SUPPLIED RECORDS START

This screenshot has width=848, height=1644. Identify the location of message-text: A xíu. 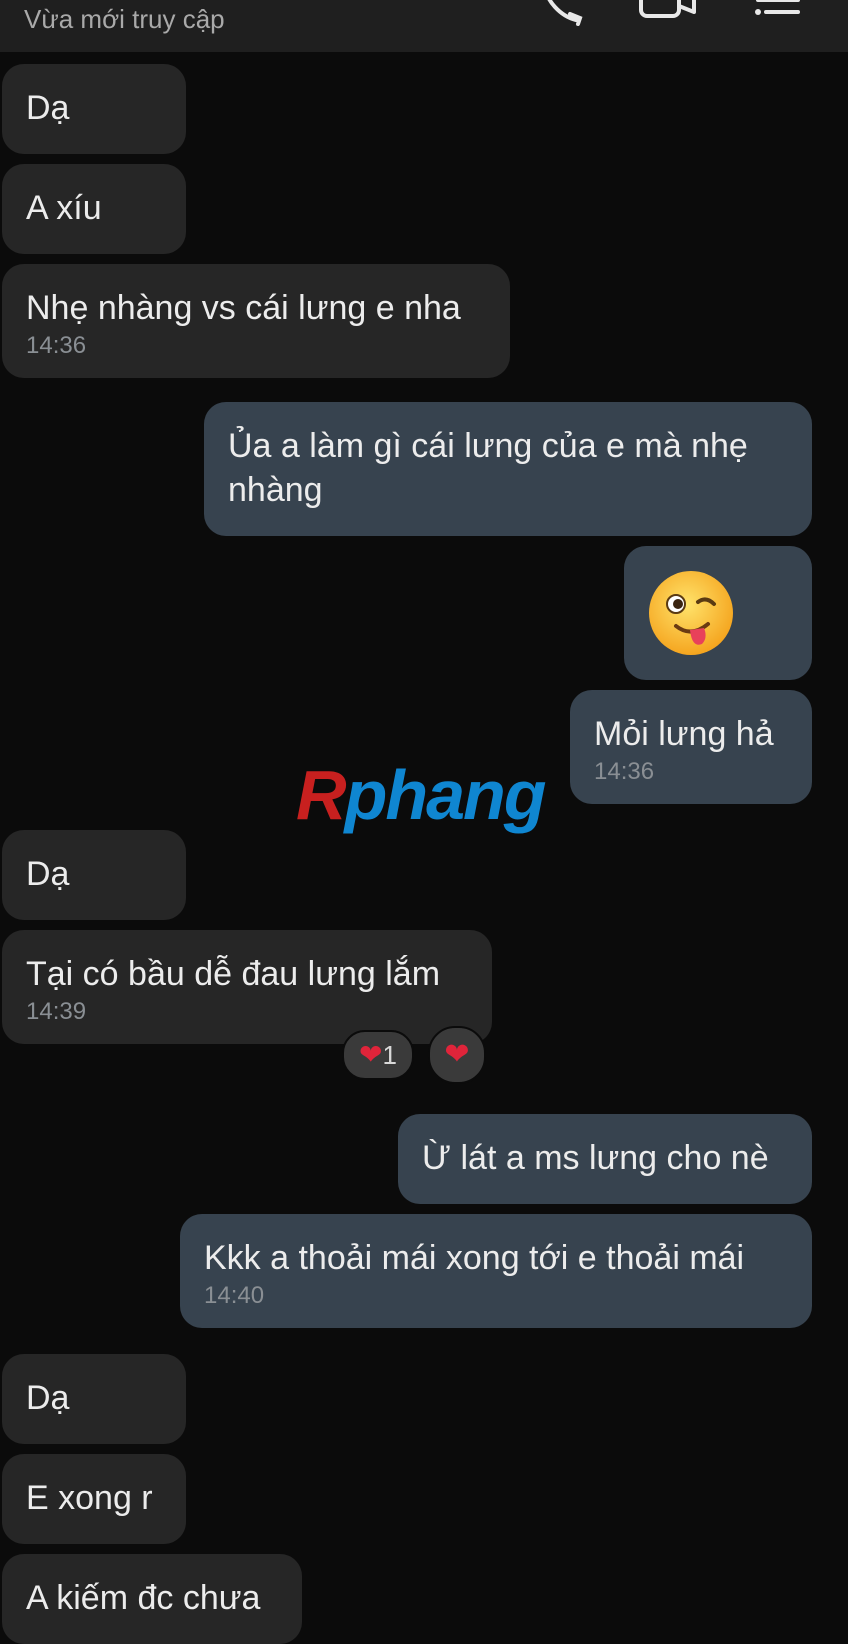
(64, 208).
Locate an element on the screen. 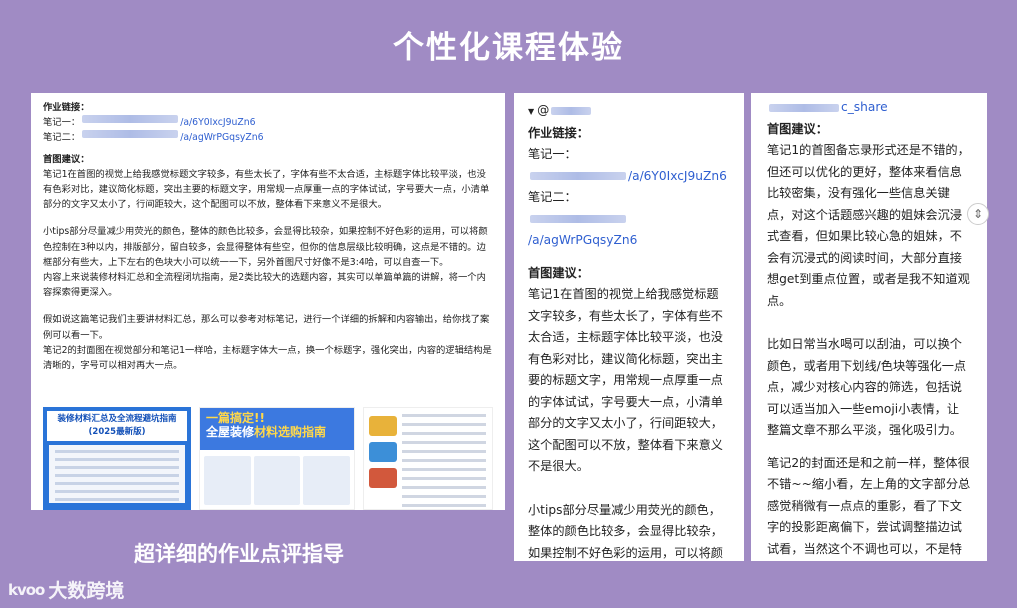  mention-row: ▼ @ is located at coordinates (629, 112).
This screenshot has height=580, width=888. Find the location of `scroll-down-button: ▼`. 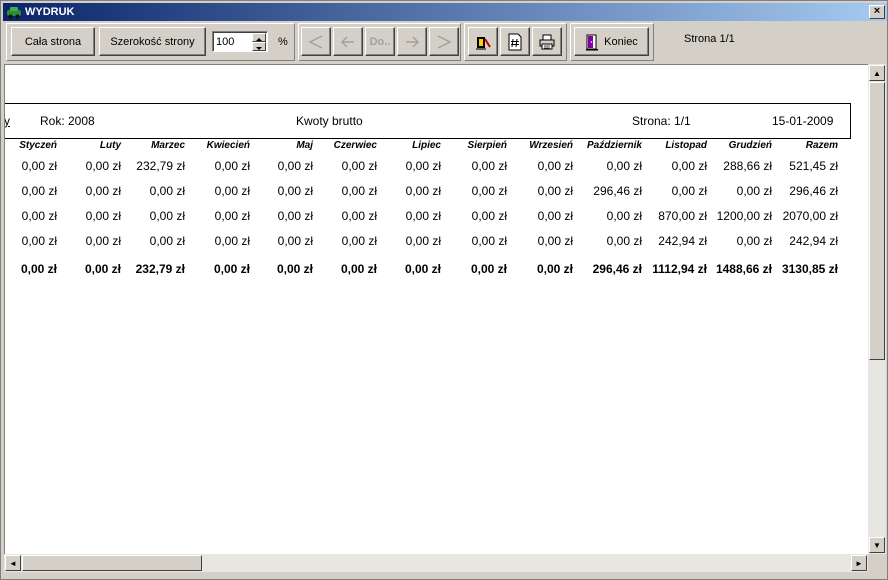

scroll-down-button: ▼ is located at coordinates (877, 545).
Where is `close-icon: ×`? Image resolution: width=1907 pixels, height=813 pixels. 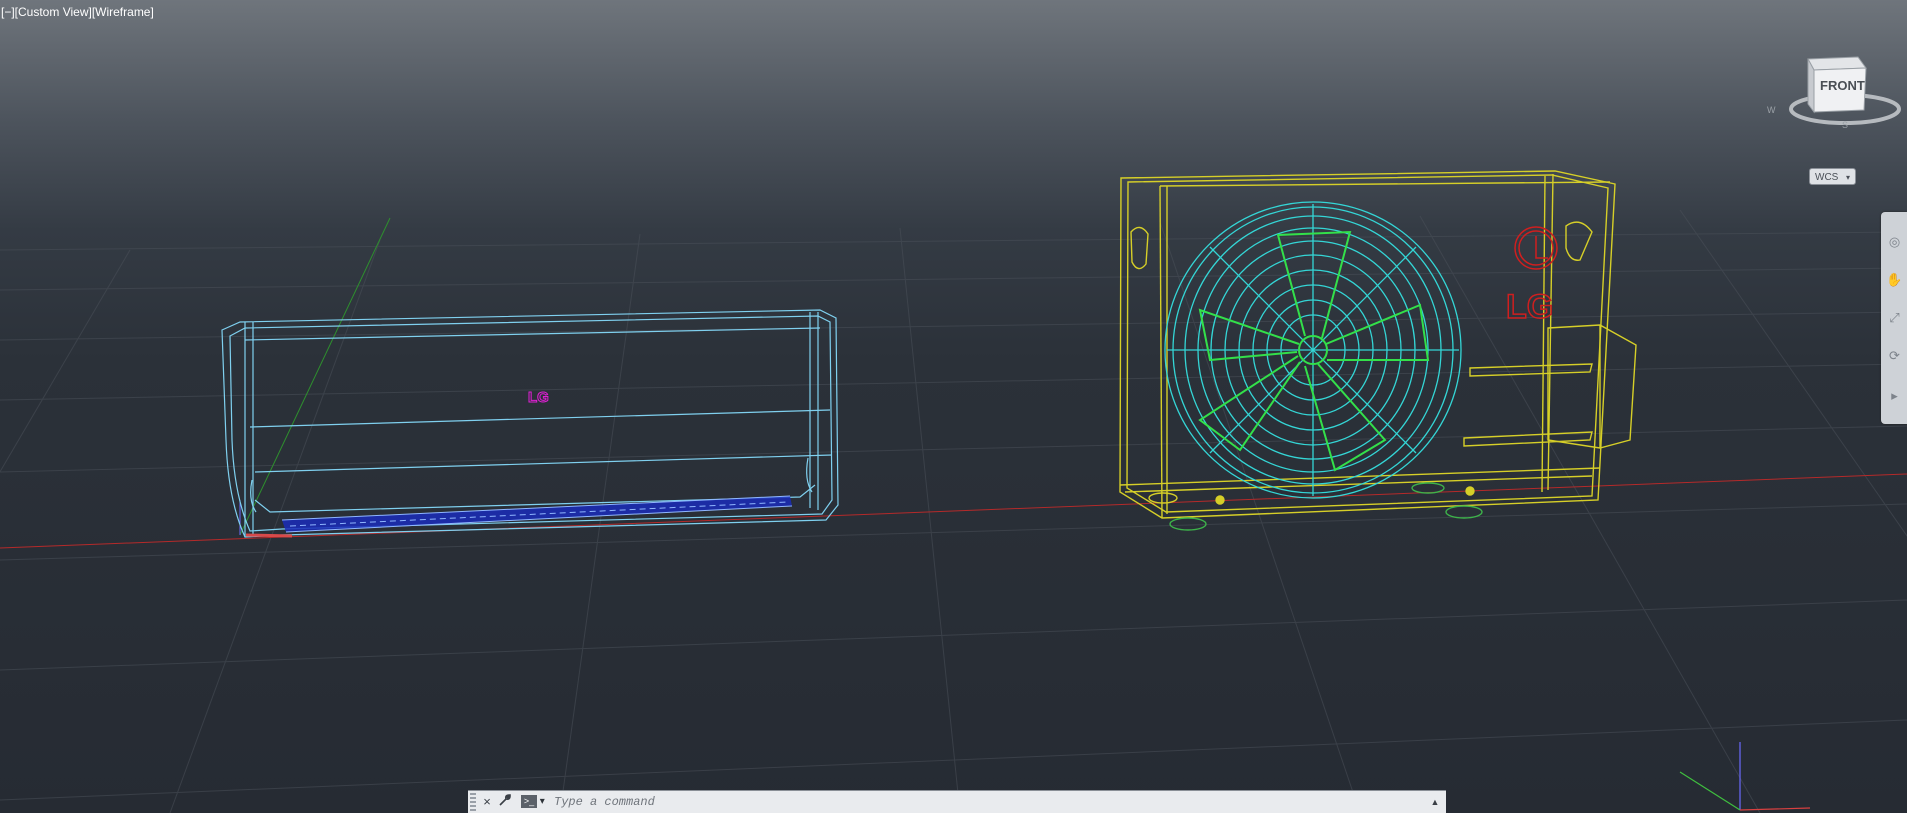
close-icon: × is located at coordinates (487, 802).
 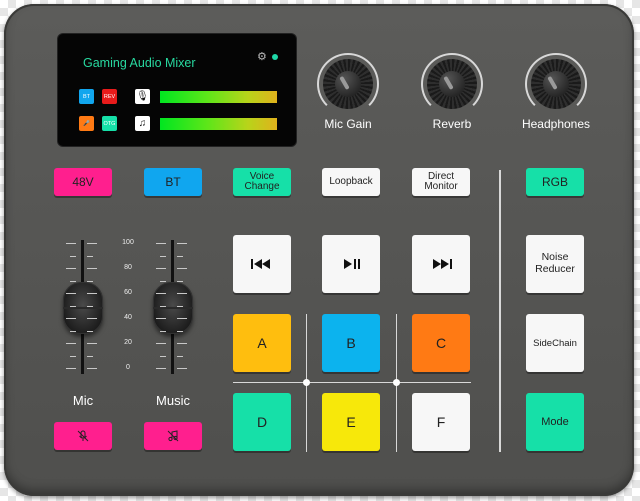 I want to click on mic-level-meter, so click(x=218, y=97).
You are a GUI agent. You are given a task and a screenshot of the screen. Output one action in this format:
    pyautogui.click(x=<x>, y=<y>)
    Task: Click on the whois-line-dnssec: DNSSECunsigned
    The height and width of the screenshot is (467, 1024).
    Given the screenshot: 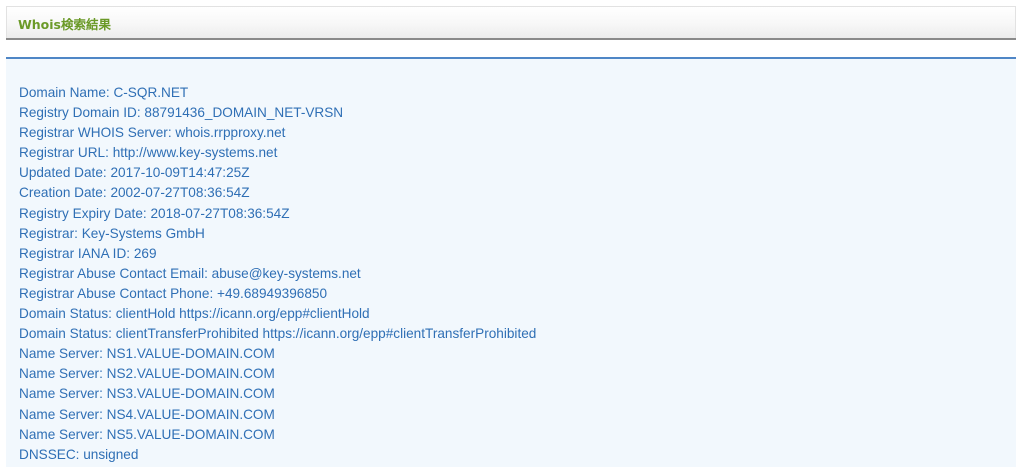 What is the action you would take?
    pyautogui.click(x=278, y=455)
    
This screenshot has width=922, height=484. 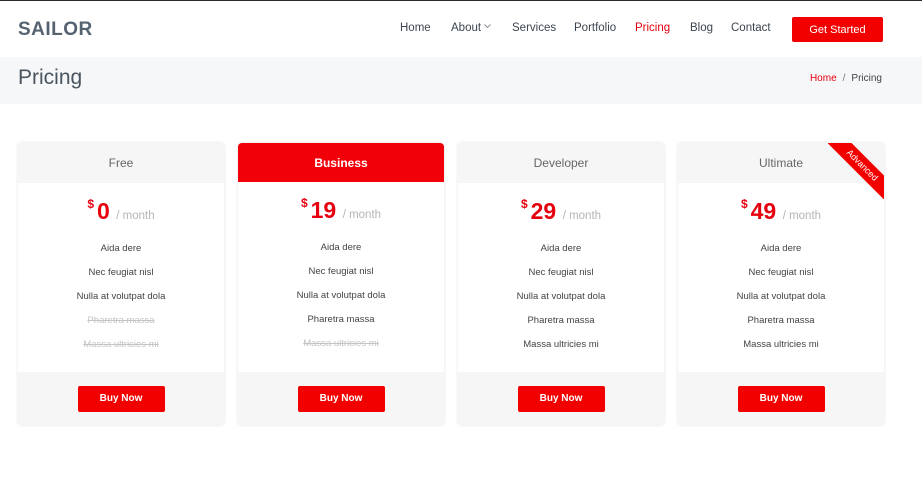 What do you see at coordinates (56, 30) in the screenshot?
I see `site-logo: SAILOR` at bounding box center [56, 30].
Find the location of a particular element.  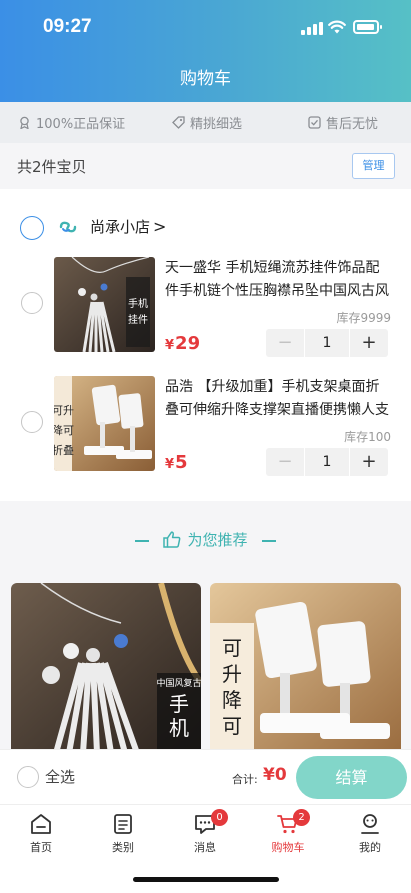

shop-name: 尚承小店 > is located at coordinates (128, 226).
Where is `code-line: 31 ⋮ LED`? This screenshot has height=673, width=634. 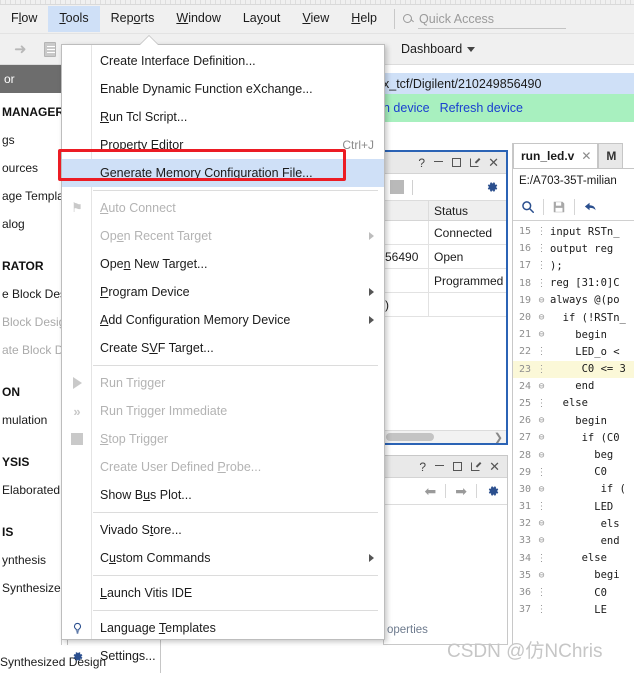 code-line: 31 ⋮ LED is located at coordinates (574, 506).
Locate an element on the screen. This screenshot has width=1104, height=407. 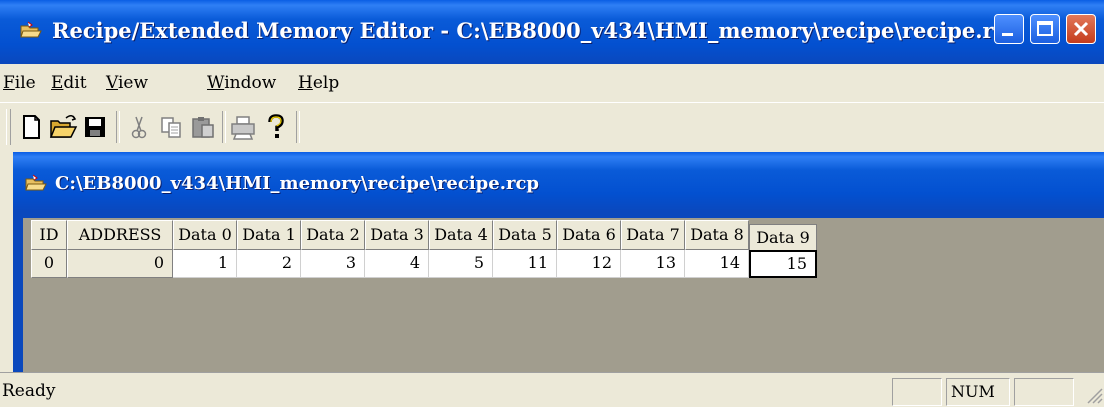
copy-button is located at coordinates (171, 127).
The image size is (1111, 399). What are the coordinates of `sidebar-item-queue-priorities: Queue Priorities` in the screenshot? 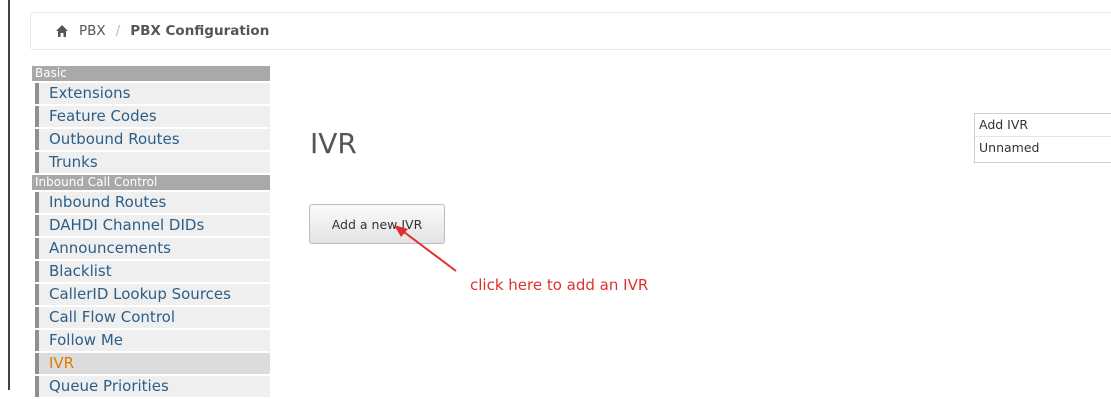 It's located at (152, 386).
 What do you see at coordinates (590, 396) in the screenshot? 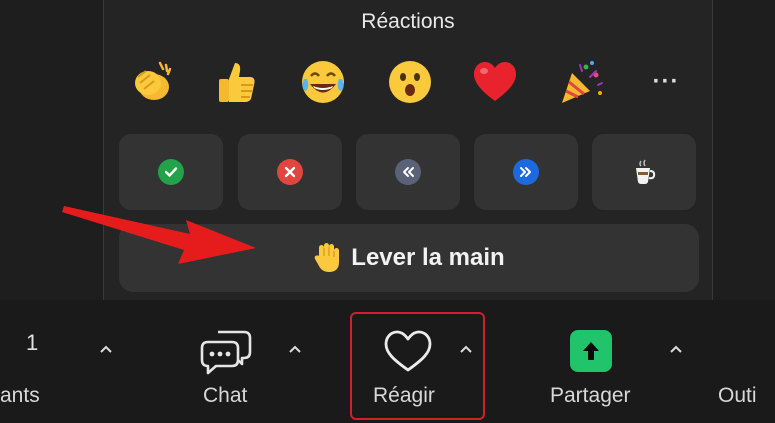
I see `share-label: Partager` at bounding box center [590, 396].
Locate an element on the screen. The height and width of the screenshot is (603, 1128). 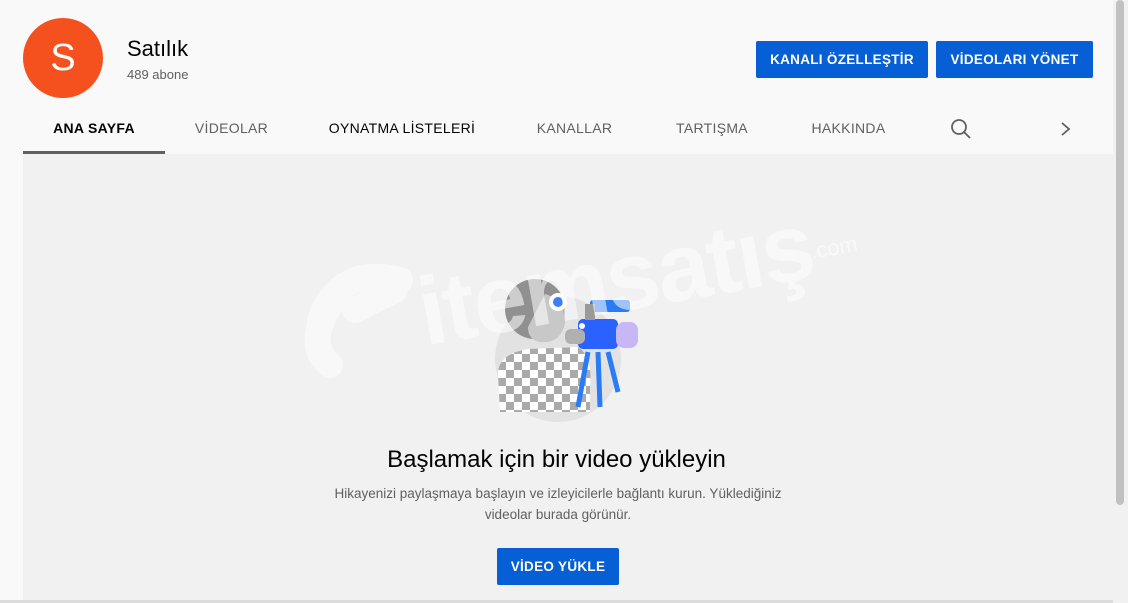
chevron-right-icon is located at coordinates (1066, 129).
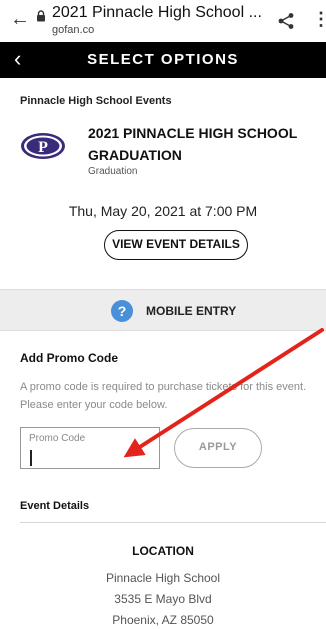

SUPPLIED RECORDS END

### WHAT YOU ARE ASKED TO DO:
Revise the lines of the entries from the one containing "You are a GUI" through the one containing "The height and width of the screenshot is (467, 1024).", replacing "one action" with "a single action" and leaving everything else unchanged. Give only those lines.

### YOUR RESPONSE:
You are a GUI agent. You are given a task and a screenshot of the screen. Output a single action in this format:
    pyautogui.click(x=<x>, y=<y>)
    Task: Click on the whois-line-dnssec: DNSSECunsigned
    The height and width of the screenshot is (467, 1024).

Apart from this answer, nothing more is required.